¿Has oído hablar de Paste Up?

Intervenir la calle es siempre una acción libre y voluntaria, que no obedece a ningún mandato u
obligación, sin beneficio económico alguno, que se realiza sobre la propiedad pública o privada y que
al ser ilegal, conlleva siempre el riesgo de toda transgresión. La acción es una pero las formas y el
cómo desarrollar esa intervención son muchas.

Una de las técnicas y prácticas más extendidas entre los activistas y artivistas del street art es sin
duda, el PASTE UP.



“El cartel es un grito pegado a la pared” dijo el cartelista Josep Renau (1907-1982) y ese grito se
convierte en una herramienta de expresión artística transversal, que rompe los esquemas
convencionales de las proporciones y da paso al PASTE UP liberando medidas, texturas, soportes e
impresiones aceptando tanto piezas reproducidas en imprenta, sistema offset o dibujadas
manualmente, creando con la combinación de todas estas características una multiplicación de piezas,
muchas de ellas únicas.



La pieza de PASTE UP, elaborada sobre el papel desde la tranquilidad del estudio, al realizarse en
condiciones óptimas favorece al acto creativo. No hay intervención pictórica directa en la calle, solo
ubicación y fijación, y la primer cuestión no es algo simple de lograr. En la calle hay que vencer varios
retos creativamente como la elección del lugar, junto a qué/quién pegar, de forma aislada o contribuir al
efecto collage/mural, sabiendo que el PASTE UP es un “animal social” y que este va a compartir
espacio con otros cientos de iniciativas sino ahora, en horas o en días. Ya no se trata sólo de mi pieza
sino que entro en la dinámica del “suma y pega”.

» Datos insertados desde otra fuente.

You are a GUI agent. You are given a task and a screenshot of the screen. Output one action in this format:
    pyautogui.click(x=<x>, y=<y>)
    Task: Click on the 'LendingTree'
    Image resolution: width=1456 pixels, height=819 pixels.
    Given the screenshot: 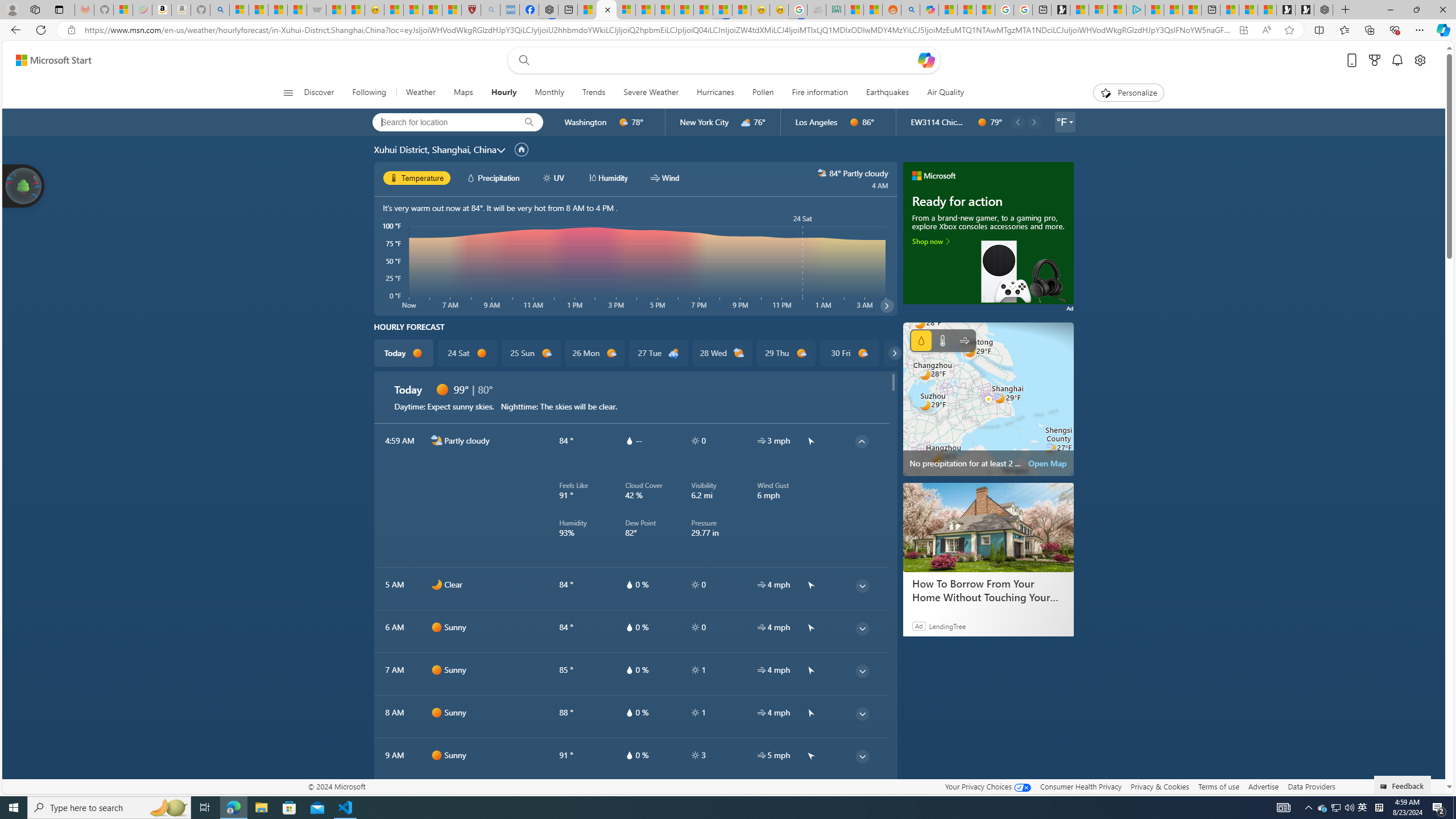 What is the action you would take?
    pyautogui.click(x=946, y=625)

No por aquella “teoría de las ventanas rotas” que esgrimen continuamente las municipalías en su
contraataque sino por ese pensamiento positivo de que “arte llama al arte”, el PASTE UP va a llamar a
nuevas piezas de PASTE UP.



La imagen puede provenir del dibujo o la pintura a mano alzada, de la serigrafía, el stencil, la
composición tipográfica “a la antigua” o el uso de programas de edición, una fotocopiadora o el
escaneo de iconos gráficos sugerentes o con posibilidades sacados de libros, recopilaciones de
grabados, imágenes publicitarias antiguas o desarrollos personales en el envejecimiento gráfico de
imágenes. En cuanto al soporte, el papel puede ser nuevo o reciclado, “escrito por detrás”, un mantel
de mesa, de prensa, notas, antiguos carteles, las posibilidades son ilimitadas.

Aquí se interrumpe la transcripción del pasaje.